空気抵抗と終端速度(1)
通常、われわれが見る落下運動は空気中での出来事なので空気抵抗を受けながら落下します。なお、空気がない真空状態ではどのような物体でも落下速度は変わりません。
質量が同じ物体でも、空気抵抗を受けにくい球体と、薄く引き延ばした板状の物体では球体の方が早く落下し、板状の物体は空気抵抗をより受けるため遅く落下します。
物体にはたらく空気の抵抗力は、落下の速度を小さくすることから落下(運動)の向きとは逆向きにはたらきます。
抵抗力の大きさを\(f\)[N]とすると、物体の速さが空気に対してあまり大きくないときは物体の速さに比例することがわかっています。比例定数を\(k\)とおくと、空気の抵抗力は物体の速さを\(v\)[m/s]とすれば
\[\large{f=kv}\]
で表されます。
では具体的に、質量\(m\)の物体が空気中を落下するときに、空気抵抗によってどのようになるかを考えてみます。

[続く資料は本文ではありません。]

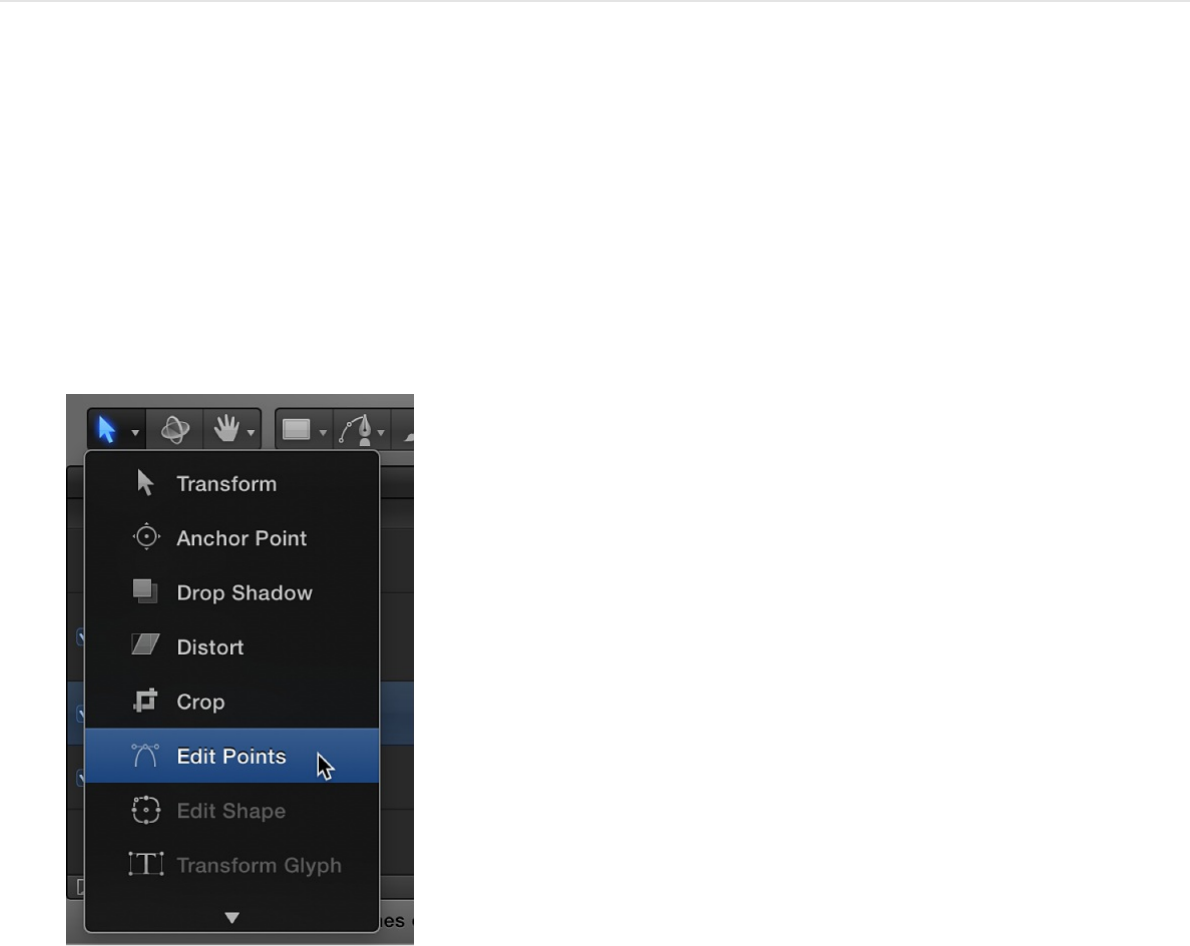Image resolution: width=1190 pixels, height=946 pixels.
Task: Select the highlighted Edit Points item
Action: [231, 756]
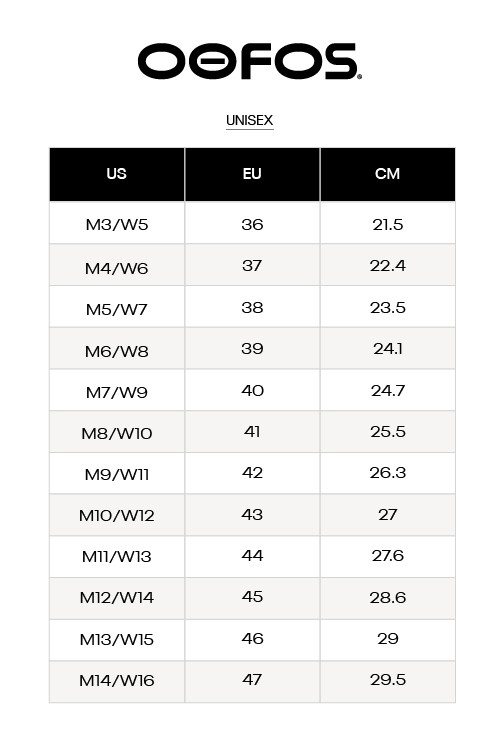Viewport: 500px width, 744px height.
Task: Click the CM column header
Action: point(388,174)
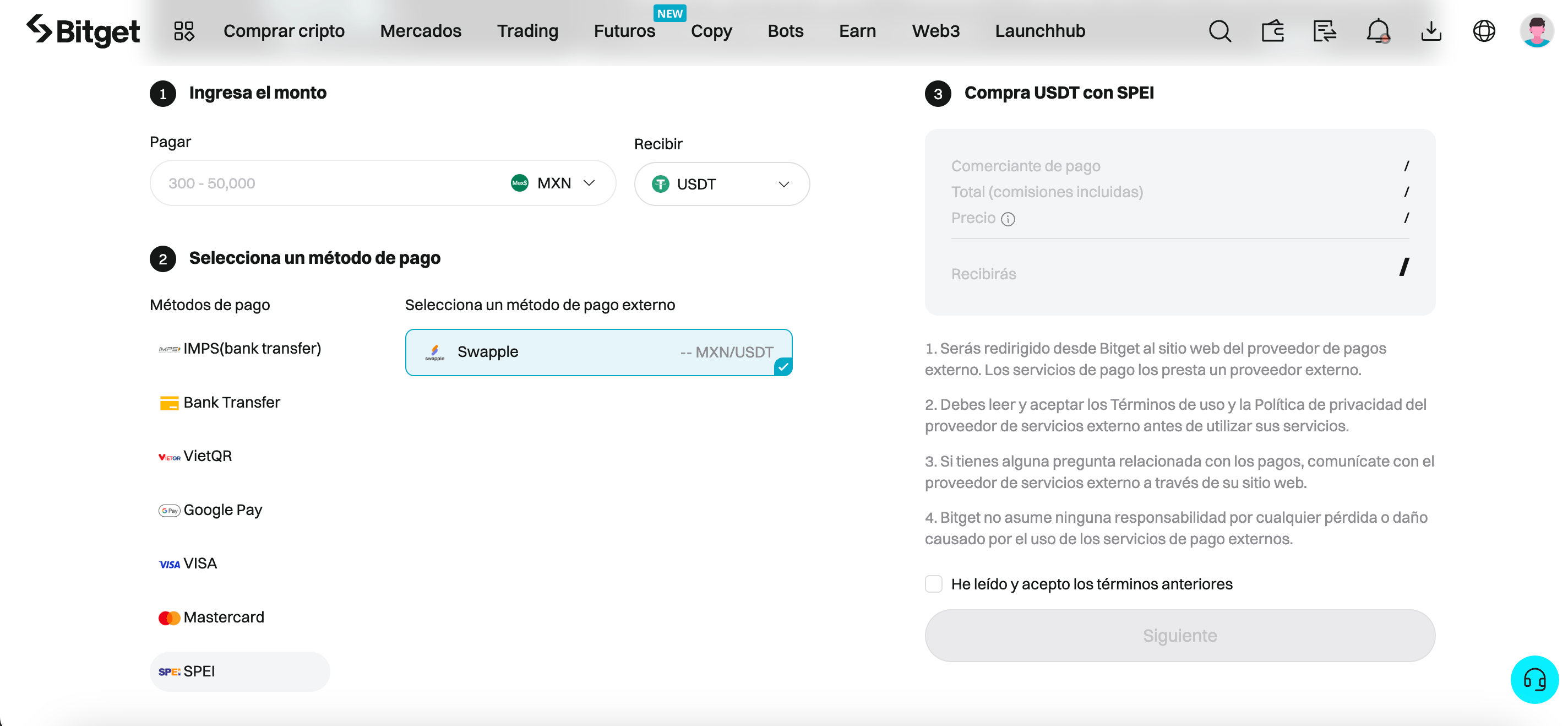The image size is (1568, 726).
Task: Expand the apps grid menu icon
Action: tap(183, 30)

物体が落下し始めようとするときは、物体の速さは0なので、空気抵抗はかからない。よって、物体の加速度は重力加速度\(g\)に等しいです。
物体は落下するにつれて速さは増していきます。速さが増せば空気の抵抗力も大きくなっていきます。ある一時点の物体の速さを\(v\)とすると、空気の抵抗力は鉛直上向きにはたらくので、物体の加速度を\(a\)として鉛直下向きを正とするときの運動方程式は
\[\large{ma=mg-kv \\ a=g-\dfrac{kv}{m}\qquad (0 < a < g)}\]
上記式より、\(v\)が小さいときには\(a > 0\)ということから物体の速さはだんだん大きくなっていきます。一方、\(v\)が大きくなっていくと、\(a\)は0に近づきますので、速さは徐々に小さくなっていきます。

十分に時間が経過して、物体の速さが大きくなり空気の抵抗力と重力がつりあうと\(a=0\)となって、物体は一定の速さで落下していきます。この一定の速度を終端速度といいます。
終端速度を\(v_E\)とすると、物体にはたらく力のつり合いから
\[\large{mg-kv_E=0 \\ v_E=\frac{mg}{k}}\]
となります。物体の形や大きさが等しく、\(k\)も同様に等しければ終端速度は質量\(m\)が大きければ終端速度も速くなります。